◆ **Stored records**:
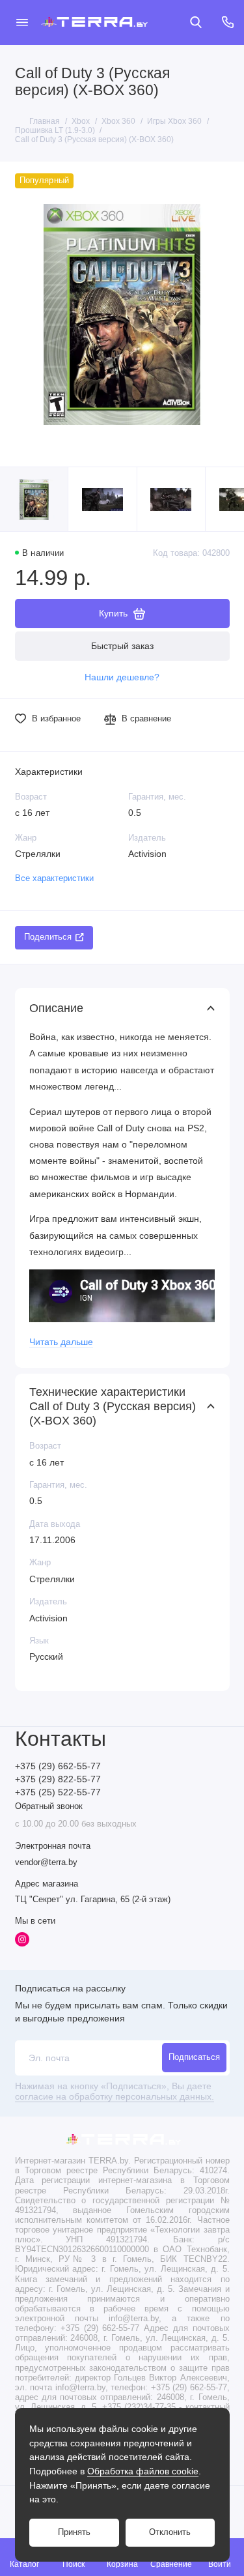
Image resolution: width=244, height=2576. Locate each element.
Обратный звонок (49, 1806)
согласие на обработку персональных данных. (114, 2097)
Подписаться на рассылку (70, 1988)
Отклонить (170, 2532)
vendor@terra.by (46, 1862)
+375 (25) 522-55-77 (58, 1792)
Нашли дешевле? (122, 677)
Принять (74, 2532)
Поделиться (48, 937)
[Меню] (22, 22)
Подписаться (194, 2057)
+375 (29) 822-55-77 (58, 1779)
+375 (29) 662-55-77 (58, 1766)
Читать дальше (61, 1342)
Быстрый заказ (122, 646)
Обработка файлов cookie (142, 2471)
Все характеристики (54, 878)
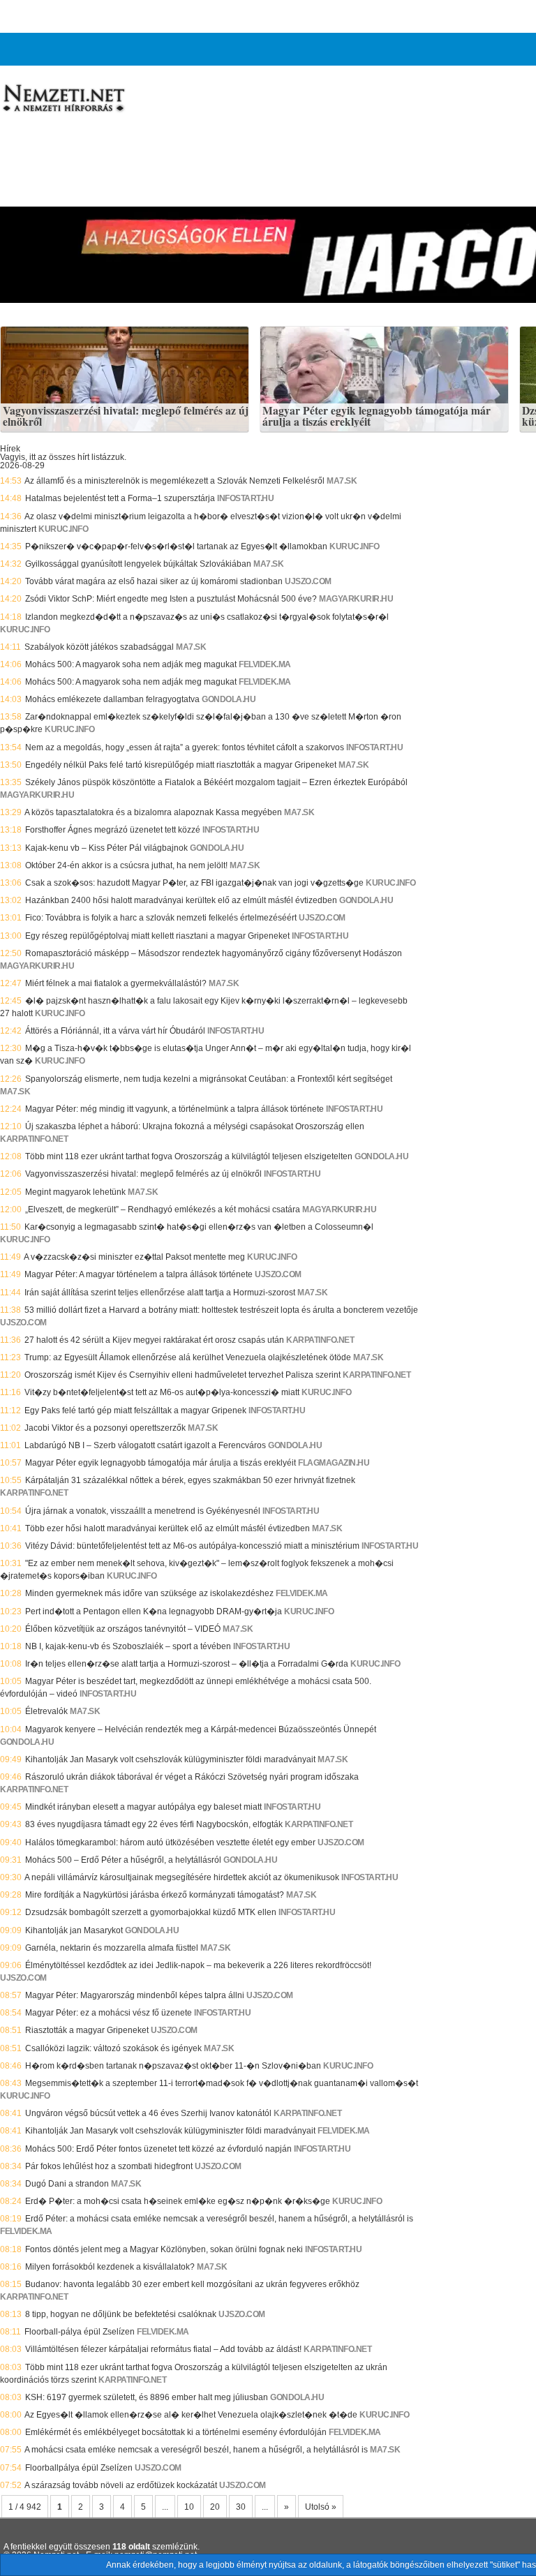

◆ **Instructions for the task**:
The entries above need to be transcribed exactly, with the images left out.

◆ **Exercise answer**:
Image resolution: width=244, height=2576. Locate each element.
Обратный звонок (49, 1806)
согласие на обработку персональных данных. (114, 2097)
Подписаться на рассылку (70, 1988)
Отклонить (170, 2532)
vendor@terra.by (46, 1862)
+375 (25) 522-55-77 (58, 1792)
Нашли дешевле? (122, 677)
Принять (74, 2532)
Поделиться (48, 937)
[Меню] (22, 22)
Подписаться (194, 2057)
+375 (29) 822-55-77 (58, 1779)
+375 (29) 662-55-77 (58, 1766)
Читать дальше (61, 1342)
Быстрый заказ (122, 646)
Обработка файлов cookie (142, 2471)
Все характеристики (54, 878)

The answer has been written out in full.